18 1.7 Sistematika Penulisan Sistematika penulisan dalam penelitian ini menggunakan pendekatan tematiskronologis. Bab pertama adalah pendahuluan. Berisi tentang latar belakang masalah, perumusan masalah, batasan masalah, tujuan dan manfaat penelitian, tinjauan pustaka, kerangka konseptual, metode penelitian dan sistematika penulisan. Bab kedua memuat kondisi kesehatan dan pelayanan farmasi di Jawa sebelum tahun 1882. Gambaran ini menunjukkan faktor yang membuat pelayanan farmasi kolonial di Jawa tahun 1882-1942 berkembang pesat.

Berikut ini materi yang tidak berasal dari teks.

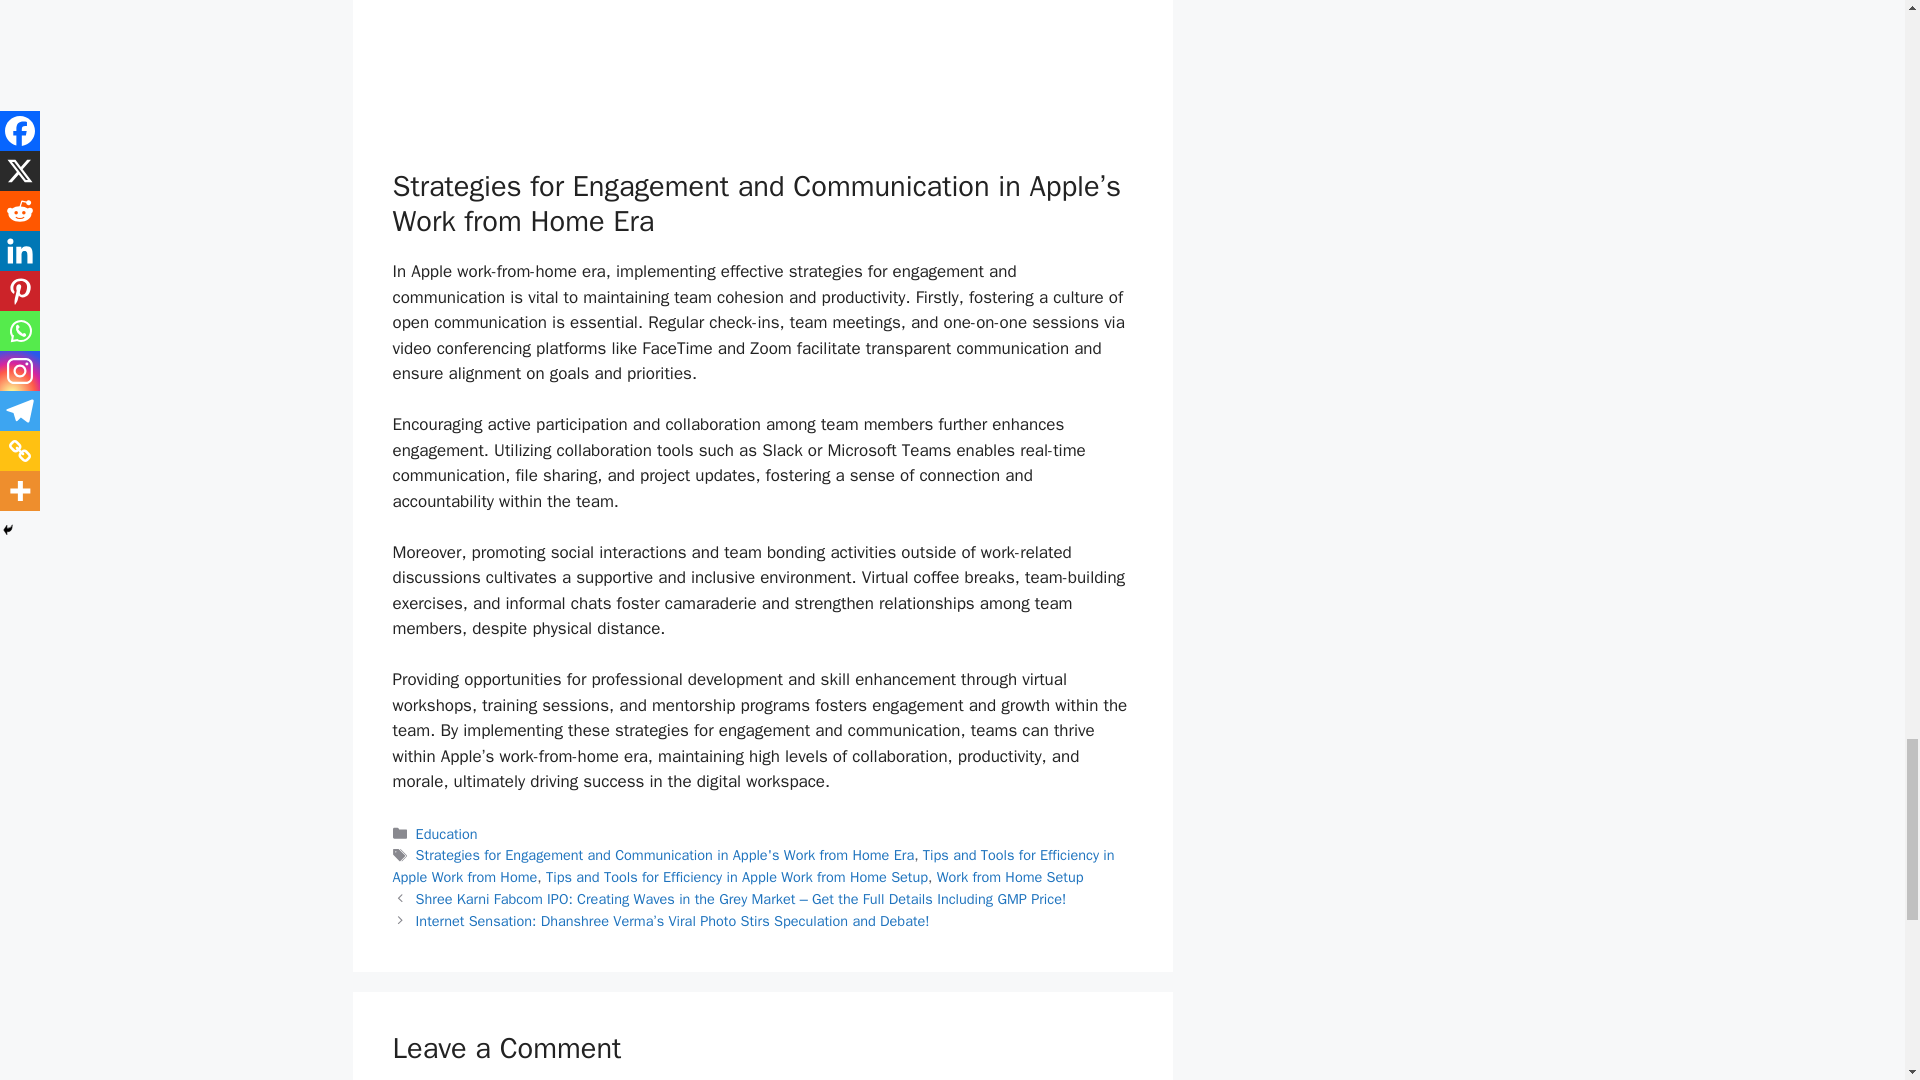 The width and height of the screenshot is (1920, 1080). Describe the element at coordinates (736, 876) in the screenshot. I see `Tips and Tools for Efficiency in Apple Work from Home Setup` at that location.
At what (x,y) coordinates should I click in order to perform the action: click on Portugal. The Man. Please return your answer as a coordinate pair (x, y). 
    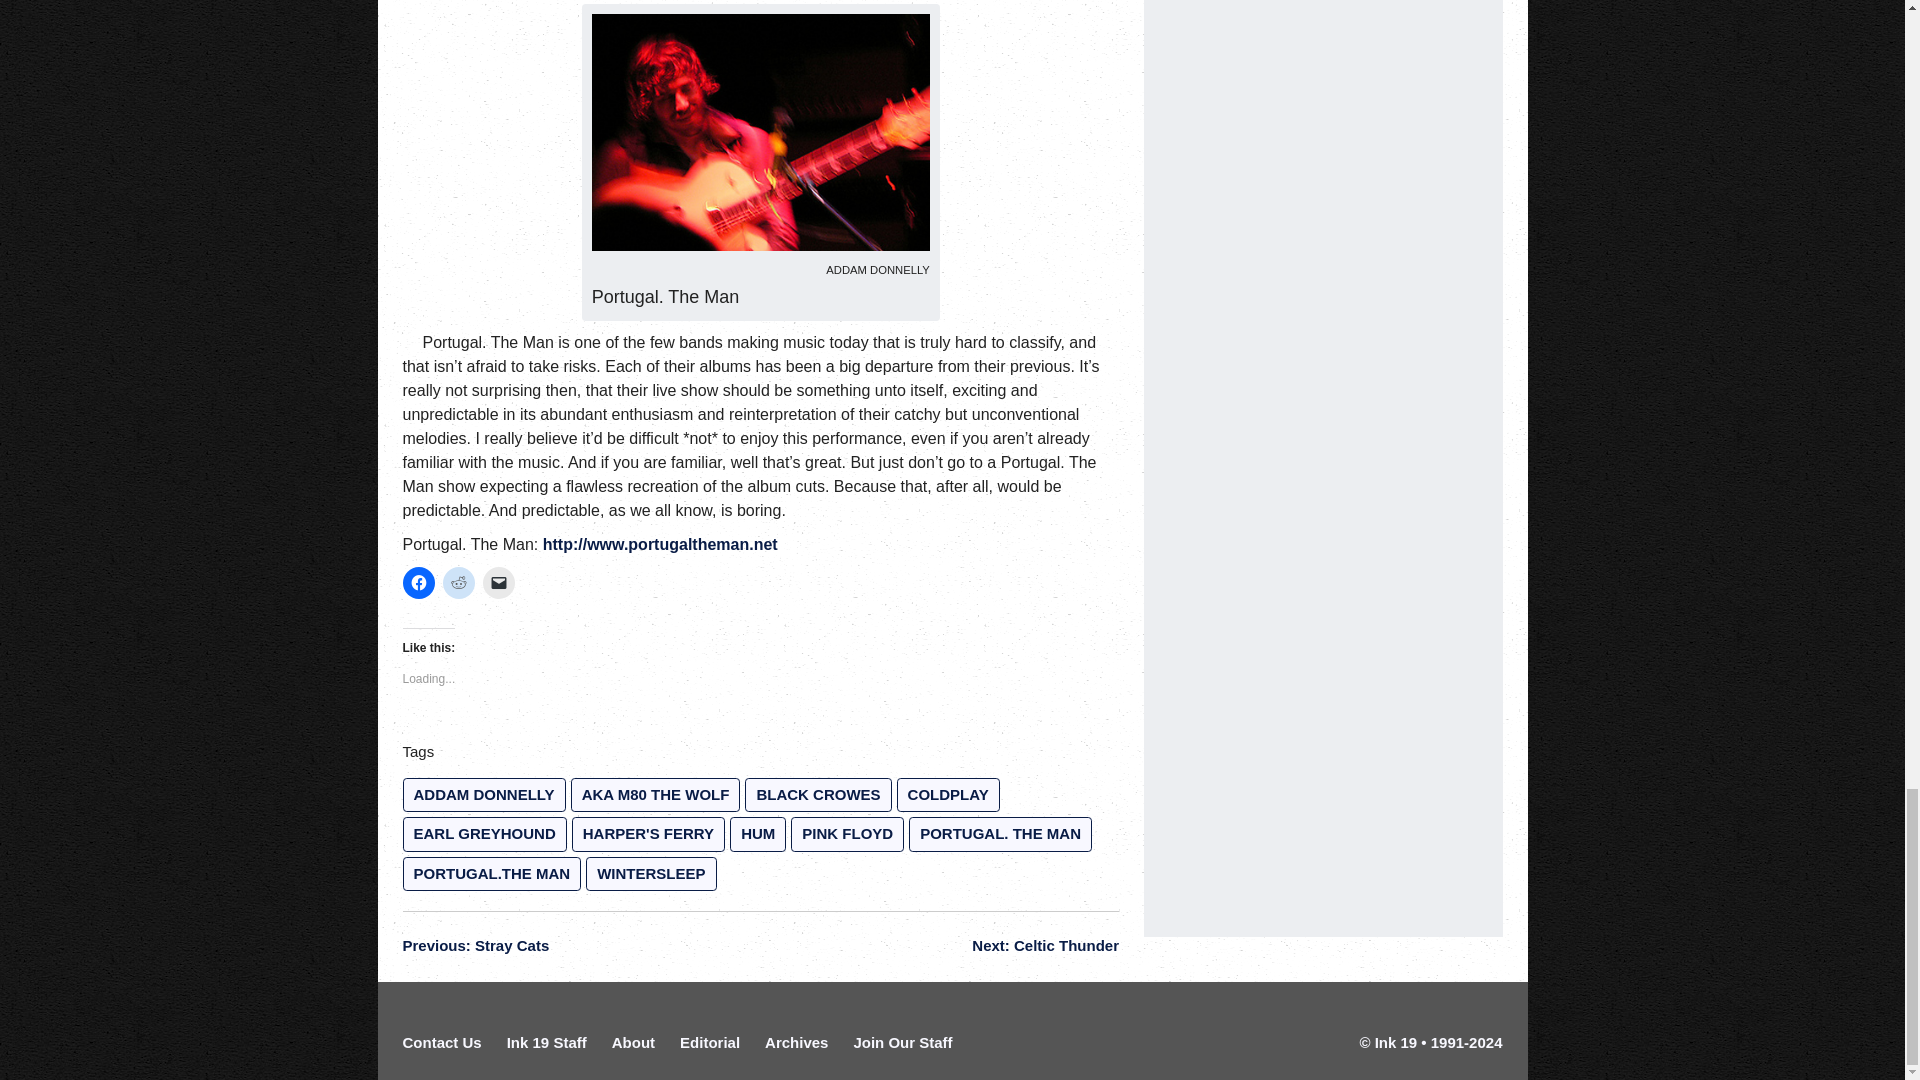
    Looking at the image, I should click on (760, 132).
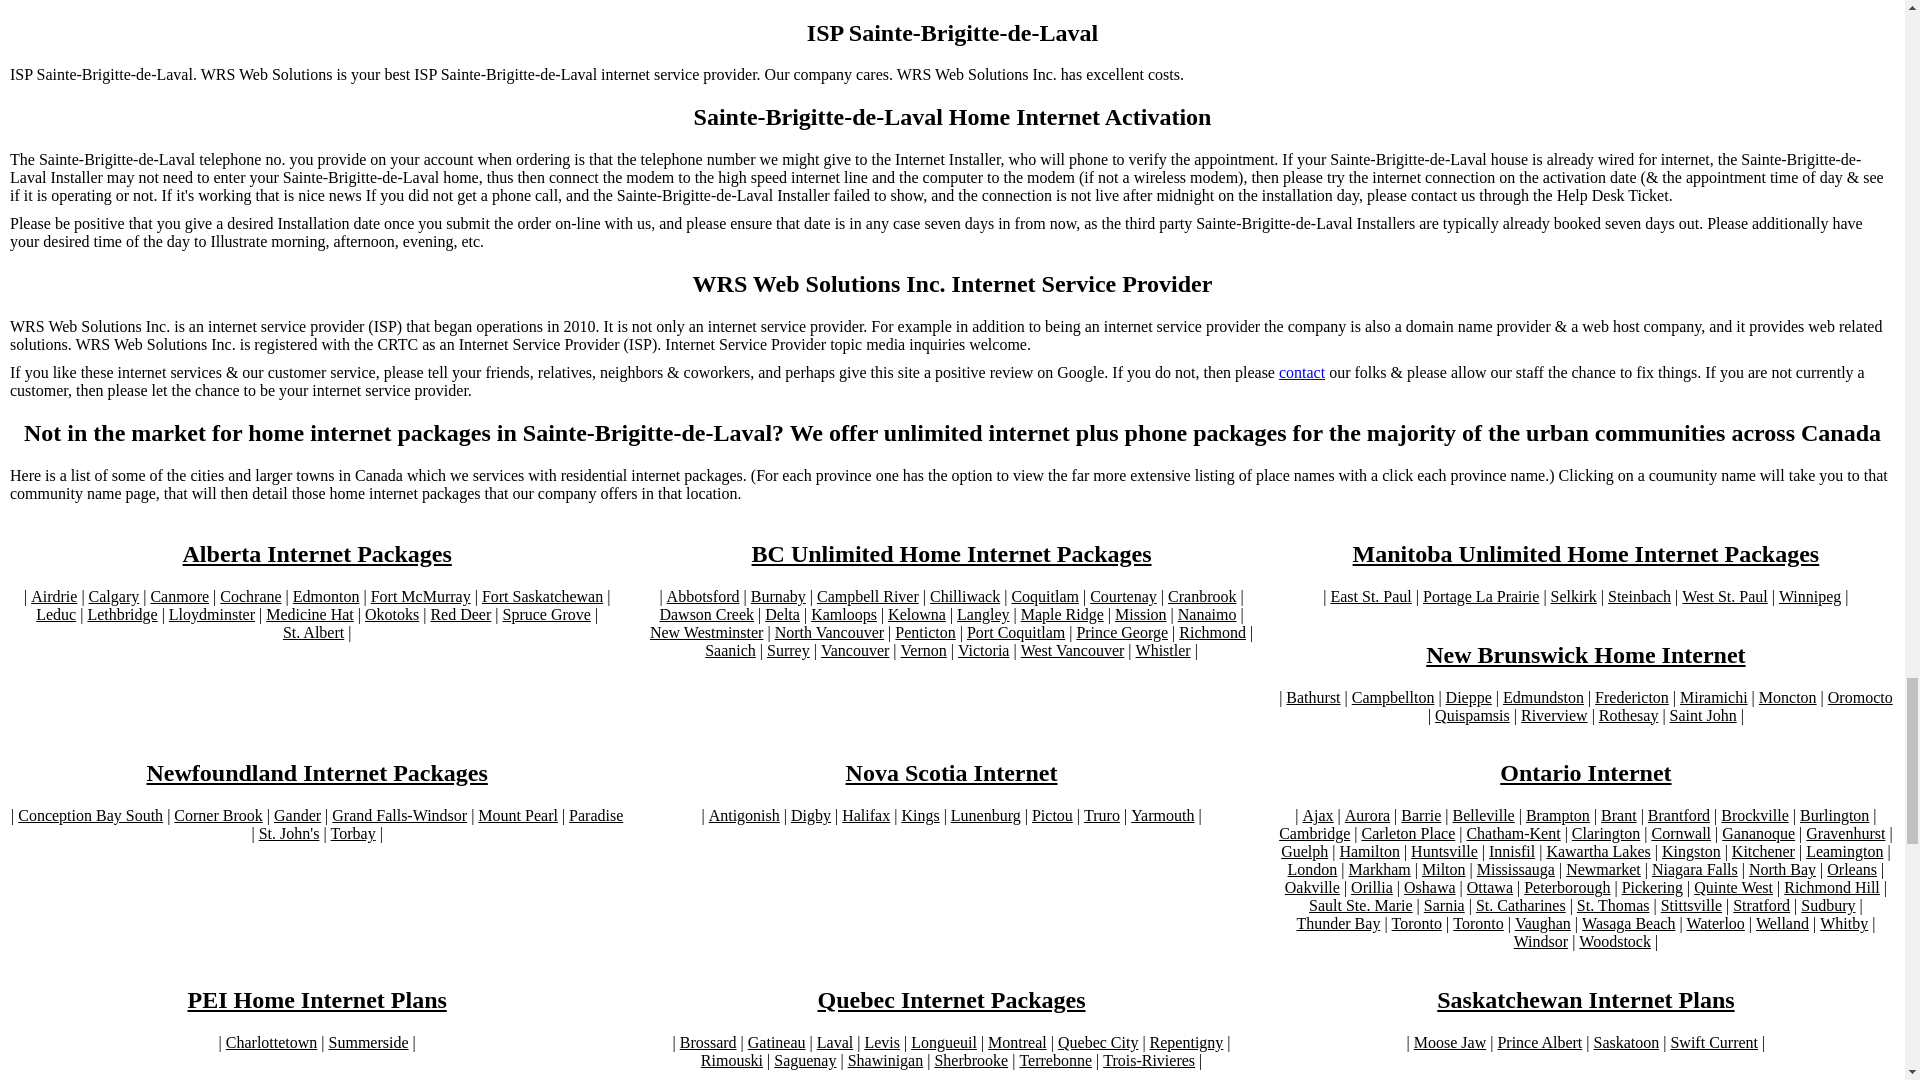 This screenshot has height=1080, width=1920. I want to click on Alberta Internet Packages, so click(316, 554).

Bab ketiga membahas mengenai peraturan mengenai tenaga farmasi yakni staatsblad no. 97 tahun 1882 serta institusi yang menaungi tenaga farmasi sebagai langkah awal penerapan kebijakan tersebut. Pemaparan institusi tenaga farmasi dibatasi hingga tahun 1910an, sebelum adanya sekolah asisten apoteker di Batavia. Bab keempat menjelaskan pendidikan tenaga farmasi yaitu pelatihan asisten apoteker pegawai, sekolah asisten apoteker hingga indische apotheker. Perkembangan pendidikan apoteker dalam hal ini termasuk sekolah, ujian dan penugasan apoteker. Bab ini membahas hal yang menjadi pemicu perkembangan farmasi di Jawa. Bab kelima menjelaskan tenaga farmasi setelah tahun 1920an setelah adanya sekolah asisten apoteker. Bab ini melihat apotek sebagai sebuah sarana pelayanan farmasi, asosiasi atau perkumpulan tenaga farmasi serta instansi farmasi. Ketiga hal tersebut menjadi indikasi perkembangan tenaga farmasi dalam pelayanan kesehatan dalam masyarakat Jawa.

19 Bab keenam merupakan kesimpulan. Bab ini berisi mengenai kesimpulan dari hasil analisis dari keempat pembahasan sebelumnya. Diharapkan menjadi jawaban dari rumusan masalah yang telah diajukan.